Lit / Kn65

Kn65. Donald E. Knuth. On the Translation of Languages from Left to Right

LitD:Kn65.pdf, Kn65↗ ⊥
Donald E. Knuth
1965
On the Translation of Languages from Left to Right
INFORMATION AND CONTROL 8, 607-639 (1965)
my python implementation

LR(k) Grammatik, Parsing und grundlegenden Eigenschaften

LR(k)

L = Left to right parsing
R = Reverse, Rightmost Derivation (Auflösung von Rules, Tree Linearisierung: immer rechtestes NonTerminal auflösen)
k Lookahead Terminals for unique parsing

i Intro and Defs

"intermediates" I (Rules): A, B, C
"terminals" T: a, b, c
S denotes the "principal intermediate character"
ε empty string
production is a relation A → Θ mit Θ Strings über I ∪ T
Grammar G: {A_p → X_p1 ... X_pnp | rulenumber p ∈ [1,s], n_p >= 0 }
φ → ψ direkte Ableitung: ein Intermediat aus φ ersetzen durch eine Produktion
φ ⇒ ψ transitiver Abschluss von →
φ ⇛ ψ transitiver+reflexiver Abschluss von → i.e. φ → ψ or φ = ψ
language einer Grammatik: {α String über T | S ⇒ α}
sentential form: any string α for which S ⇒ α
derivation tree or parse diagram
- Linearisierungen indem ein Intermediate nach dem anderen expandiert wird, Reihenfolge ist irrelevant, also z.B. leftmost oder rightmost auswählen
"handle of a tree" to be the leftmost set of adjacent leaves forming a complete branch
"pruning off" handles (d.h. leaves der handle entfernen) ==> Schritt für Schritt zurück nach S <==> rightmost derivation in revers
(n, p) is "handle of α = X₁ ... X_n ... X_t (String over T ∪ I)" iff ∃ derivation tree von α mit der handle X_r+1 ... X_n for production p
"k-sentential form" is a sentential form followed by k ⊣ with ⊣ ∉ T ∪ I
a grammar is "LR(k)" iff for any k-sentiential
- iff any handle is always uniquely determined by the string to its left and the k terminal characters to its right.
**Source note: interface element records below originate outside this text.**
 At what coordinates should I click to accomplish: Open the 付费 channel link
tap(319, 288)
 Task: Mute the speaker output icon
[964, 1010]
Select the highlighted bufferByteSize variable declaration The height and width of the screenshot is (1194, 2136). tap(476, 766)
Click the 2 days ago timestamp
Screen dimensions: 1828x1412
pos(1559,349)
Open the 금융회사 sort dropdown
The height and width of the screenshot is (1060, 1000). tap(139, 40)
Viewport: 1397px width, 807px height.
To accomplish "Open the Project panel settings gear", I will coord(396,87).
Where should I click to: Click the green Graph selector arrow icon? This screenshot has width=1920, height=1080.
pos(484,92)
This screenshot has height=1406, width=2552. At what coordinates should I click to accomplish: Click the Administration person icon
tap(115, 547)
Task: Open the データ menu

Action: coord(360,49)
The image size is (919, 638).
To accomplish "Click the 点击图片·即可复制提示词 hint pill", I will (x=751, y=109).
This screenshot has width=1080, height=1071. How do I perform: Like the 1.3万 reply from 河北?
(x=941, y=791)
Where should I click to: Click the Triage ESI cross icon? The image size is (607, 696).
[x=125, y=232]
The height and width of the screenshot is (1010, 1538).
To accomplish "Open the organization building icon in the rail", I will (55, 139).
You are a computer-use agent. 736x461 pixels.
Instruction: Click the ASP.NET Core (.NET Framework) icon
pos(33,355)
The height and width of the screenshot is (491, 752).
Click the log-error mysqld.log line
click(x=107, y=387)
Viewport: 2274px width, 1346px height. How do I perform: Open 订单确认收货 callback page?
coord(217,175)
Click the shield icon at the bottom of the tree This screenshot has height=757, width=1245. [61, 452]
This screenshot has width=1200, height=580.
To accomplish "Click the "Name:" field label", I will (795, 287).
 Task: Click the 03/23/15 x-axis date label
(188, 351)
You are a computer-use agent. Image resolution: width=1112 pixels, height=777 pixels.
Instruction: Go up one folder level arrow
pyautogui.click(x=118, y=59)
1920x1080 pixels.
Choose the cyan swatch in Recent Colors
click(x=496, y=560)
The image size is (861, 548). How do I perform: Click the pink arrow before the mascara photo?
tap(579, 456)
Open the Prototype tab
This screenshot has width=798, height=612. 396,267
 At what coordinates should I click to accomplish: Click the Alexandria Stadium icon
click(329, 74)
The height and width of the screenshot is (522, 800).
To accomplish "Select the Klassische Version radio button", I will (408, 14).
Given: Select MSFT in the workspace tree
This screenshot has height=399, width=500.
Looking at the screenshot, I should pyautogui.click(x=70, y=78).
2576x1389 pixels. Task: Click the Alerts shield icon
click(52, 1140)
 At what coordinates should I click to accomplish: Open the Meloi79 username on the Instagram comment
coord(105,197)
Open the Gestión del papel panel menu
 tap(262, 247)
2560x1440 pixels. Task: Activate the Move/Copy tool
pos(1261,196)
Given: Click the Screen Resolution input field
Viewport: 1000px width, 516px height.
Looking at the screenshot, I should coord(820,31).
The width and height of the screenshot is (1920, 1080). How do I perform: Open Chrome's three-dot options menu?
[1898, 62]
Formally: iff ∀
- α = X₁ ... X_n ... X_n+k Y₁ ... Y_u is a k-sentential form without Intermediates from X_n+1 to Y_u
- β = X₁ ... X_n ... X_n+k Z₁ ... Z_v is a k-sentential form without Intermediates from X_n+1 to Z_v
- (n, p) handle of α and (n', p') handle of β
- then n = n' and p = p'
- this means we do all possible reductions at n, and then step one forward - no backtracking needed
- remarks
  - handle implies, no reductions left of n, however, we have to consider all possible trees
  - the pushdown automata the infinit number of possible prefixes (for n unlimited) to a finite number of combinations

ii. ANALYSIS OF LR(k) GRAMMARS

method 1: reduce to regular Grammar

define Grammar G' from G by

Terminals: T ∪ I ∪ {⊣}
Intermediates: [A, α] with α ∈ (T ∪ ⊣)^k and [p]
H_k(σ) = {α | ∃ β: σ ⇒ αβ}
rules
- [A_p, α] → X_p1 ... X_p(j-1) [X_pj, β] with j <= n_p and β = H_k(X_p(j+1) ... X_pnp α)
- [A_p, α] → X_p1 ... X_pnp α [p]

now, the following to are equivalent

[S, ⊣^k] ⇒ X₁ ... X_n ... X_n+k [p] in G'
there exists a k-sentential form of G: X₁ ... X_n ... X_n+k Y₁ ... Y_u with handle (n, p) and X_n+1 ... Y_u not intermediates

easy to see for Knuth, I don't see how to prove the left-most property of handle (may be is not necessary because it follows from the second property below?)

thus

G is LR(k) if and only if
[S, ⊣^k] ⇒ θ [p] and [S, ⊣^k] ⇒ θ φ [q] implies φ = ε and p = q in G'

but G' is regular and well known methods exist to check this

method 2: LR(k) pushdown parser

careful for emtpy productions A → ε! modify H_k(σ) to omit all derivations when an intermediate as the initial character is replaced by ε.

state = set of [p, j, α] meaning we have parsed β X_p1 ... X_pj and there is a sentential form β A_p α ...

stack: S₀X₁S₁X₂S₂ ... X_nS_n | Y₁ ... Y_k ω: left from the | are the already parsed characters and states, right follows the lookahead und the rest of the input

algorithm on stack as above:

step1 compute recursively closure S' of S' = S_n ∪ {[q, 0, β] | ∃ [p,j; α] in S', X_p(j+1) = q and β ∈ H_k(X_p(j+2) ... X_pnp α)} : add all productions that could newly start
step2 compute
- Z = {β | ∃ [p, j; alpha;] in S', j < n_p and β ∈ H_k(X_p(j+1) ... X_pnp α)} : in rule p, but not at end
- Z_p = {α | ∃ [p, n_p; α]} : at end of rule p
- if these sets are not disjoint, error: grammar is not LR(k)
- if lookahead Y₁ ... Y_k in Z then shift Y₁ onto stack ==> S₀X₁S₁X₂S₂ ... X_nS_nY₁ | Y₂...
- elif lookahead in Y_p then reduce stack by rule p ==> S₀X₁S₁X₂S₂ ... X_n-npS_n-npA_p | Y₁ ...
- else syntax error
step3 after renaming the stack has now the form S₀X₁S₁X₂S₂ ... X_nS_nX_n+1 | Y₁ ... Y_k ω
- compute S' from S_n as in step1 (add all productions that could newly start)
- compute S_n+1 = {[p, j+1, α] | [p, j; a] ∈ S' and X_pj = X_n+1}: new state after X_n+1
- if S_n+1 = {[0, 1, ⊢_k]} and lookahead = ⊢_k then parsing succesfully finished
- else push S_n+1 on the stack and go to step1